Une première délégation militaire tchadienne a atterri mercredi 1er avril 2026 à Port-au-Prince, marquant le début du déploiement de la Force de répression des gangs (FRG). Cette nouvelle mission internationale, qui doit compter jusqu’à 5 500 hommes d’ici octobre, intervient seulement deux semaines après le retrait des troupes kenyanes, dont l’action avait été largement jugée insuffisante par une grande partie de la population haïtienne.
Les objectifs affichés par la FRG sont ambitieux : neutraliser les gangs armés par des opérations fondées sur le renseignement, sécuriser les infrastructures et axes routiers nationaux, et protéger les civils dans le respect des droits humains. La force devra agir en coordination avec la police nationale et les forces armées d’Haïti, tout en recevant l’appui du bureau intégré des Nations unies en Haïti et de l’Organisation des États américains.

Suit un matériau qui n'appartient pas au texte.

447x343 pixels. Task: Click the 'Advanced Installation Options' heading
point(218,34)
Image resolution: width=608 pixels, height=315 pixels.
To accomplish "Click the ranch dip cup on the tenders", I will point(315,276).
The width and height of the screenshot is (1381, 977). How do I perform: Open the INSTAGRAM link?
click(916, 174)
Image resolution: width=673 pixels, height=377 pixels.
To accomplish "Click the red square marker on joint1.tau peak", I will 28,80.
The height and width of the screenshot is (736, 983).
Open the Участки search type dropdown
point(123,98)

Plusieurs contingents venus d’Afrique, des Caraïbes et d’Asie sont attendus dans les mois à venir pour atteindre l’effectif global annoncé.

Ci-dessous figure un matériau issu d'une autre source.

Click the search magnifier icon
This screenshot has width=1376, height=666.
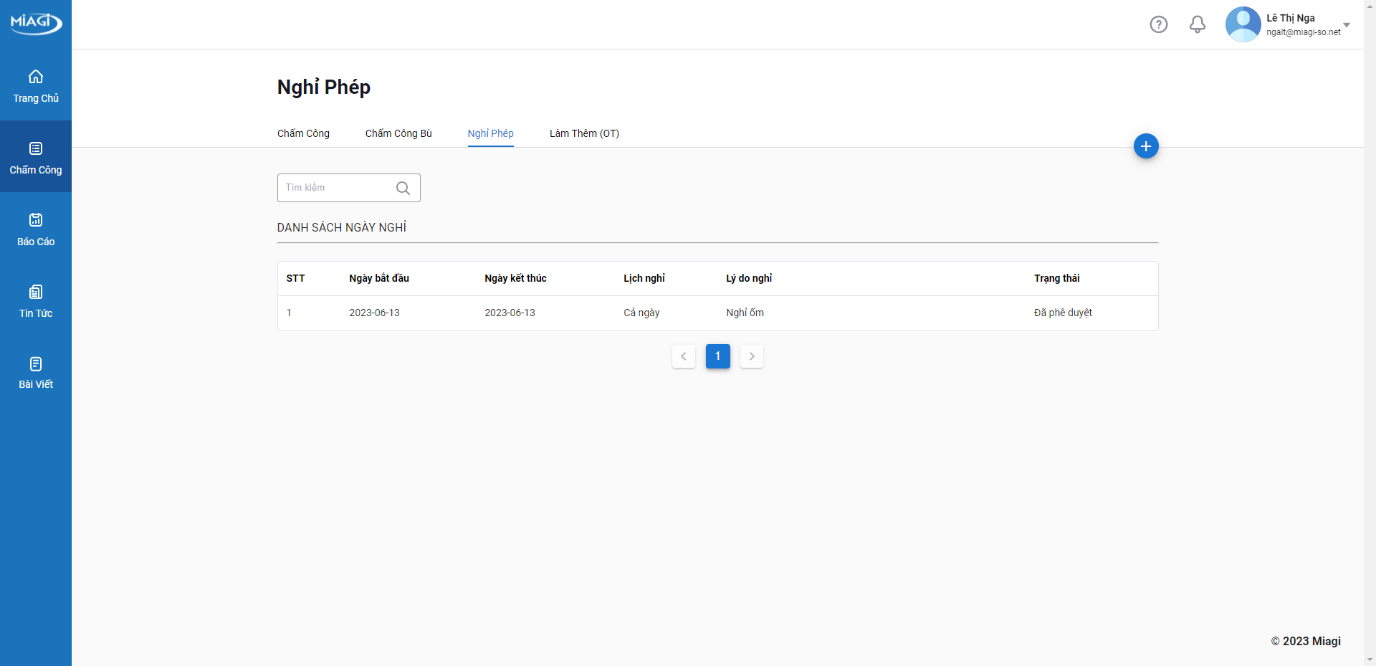click(x=403, y=188)
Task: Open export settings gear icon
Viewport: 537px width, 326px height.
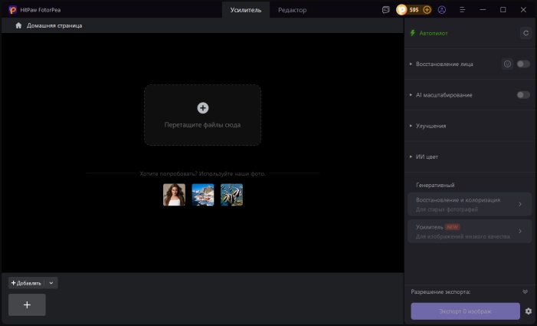Action: pyautogui.click(x=528, y=311)
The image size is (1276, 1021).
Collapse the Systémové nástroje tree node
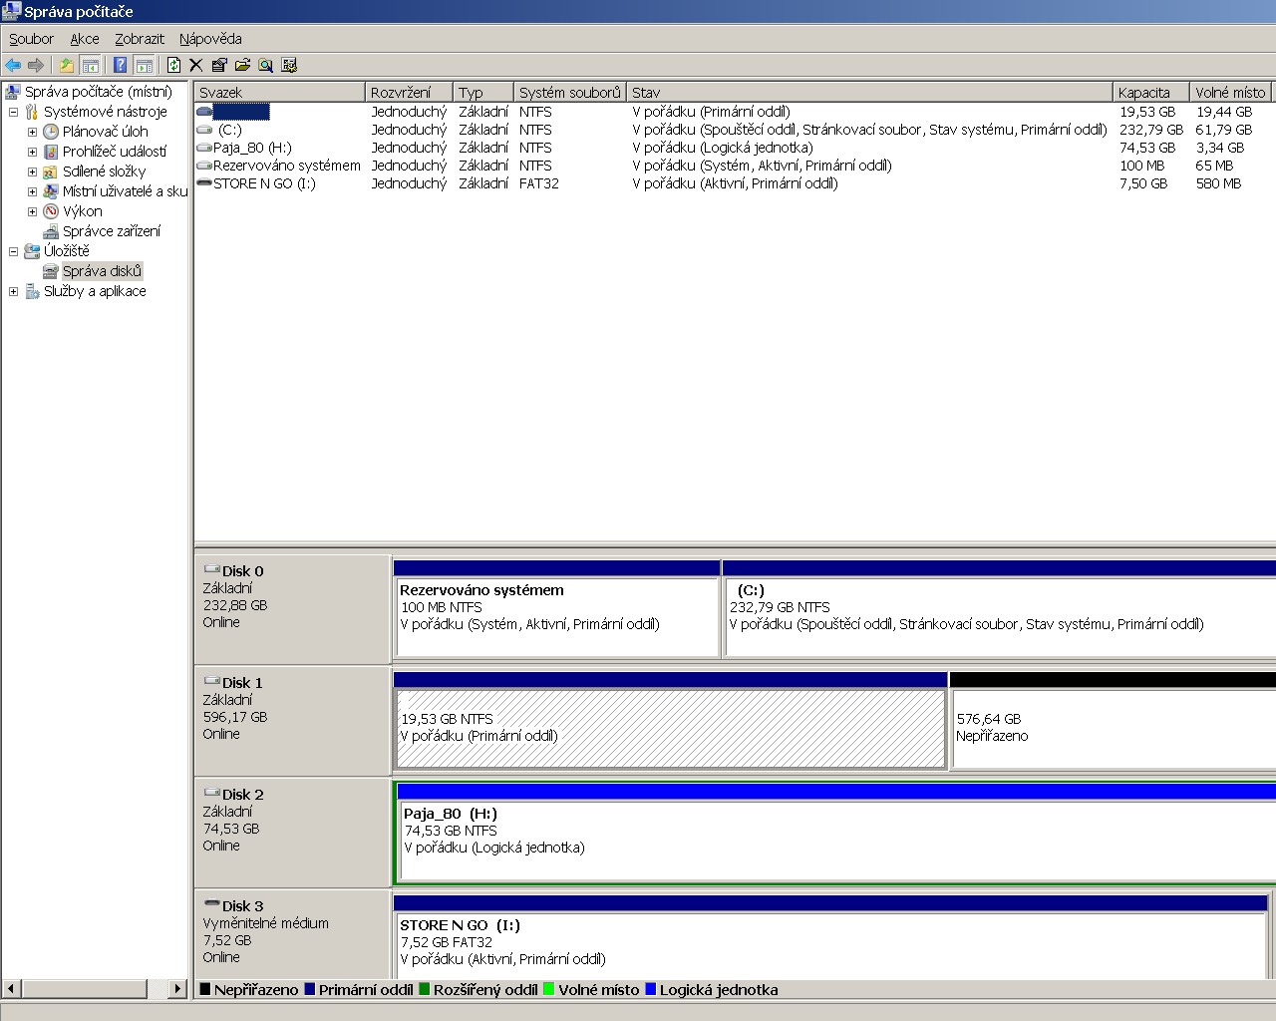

Ce nouveau déploiement s’inscrit dans un échec patent de la mission multinationale de soutien à la sécurité dirigée par le Kenya. Malgré la présence étrangère, les gangs n’ont jamais cessé d’étendre leur emprise, imposant leur loi dans de vastes quartiers de la capitale et même dans des zones rurales comme le département de l’Artibonite. L’impuissance relative de la précédente force a alimenté une défiance croissante des Haïtiens envers les interventions internationales, perçues comme chroniquement sous-dimensionnées et mal adaptées aux réalités locales.
La FRG joue désormais sa crédibilité sur des semaines décisives. Les premiers soldats tchadiens, accompagnés du coordonnateur de la mission Jack Christofides, devront très vite prouver qu’ils ne reproduisent pas les errements passés. Si les effectifs annoncés sont théoriquement plus importants, rien ne garantit que la logistique, le commandement ou le mandat aient fondamentalement changé. À terme, c’est tout l’équilibre sécuritaire de Port-au-Prince qui est en jeu, avec un risque majeur : que cette nouvelle force ne devienne qu’un énième dispositif sans effet durable.
Dans la capitale haïtienne, le scepticisme domine. Des citoyens interrogés sur place résument une défiance amère : pourquoi les Tchadiens réussiraient là où les Kényans ont échoué ? La réponse dépendra moins du drapeau des contingents que de la volonté politique réelle d’appuyer la mission, de la qualité du renseignement et de la capacité à protéger les populations sans répéter les dérives sécuritaires du passé. Sur le terrain, les gangs continuent de recruter et de s’armer, et rien n’indique pour l’instant qu’ils aient été affaiblis par l’arrivée des premiers soldats.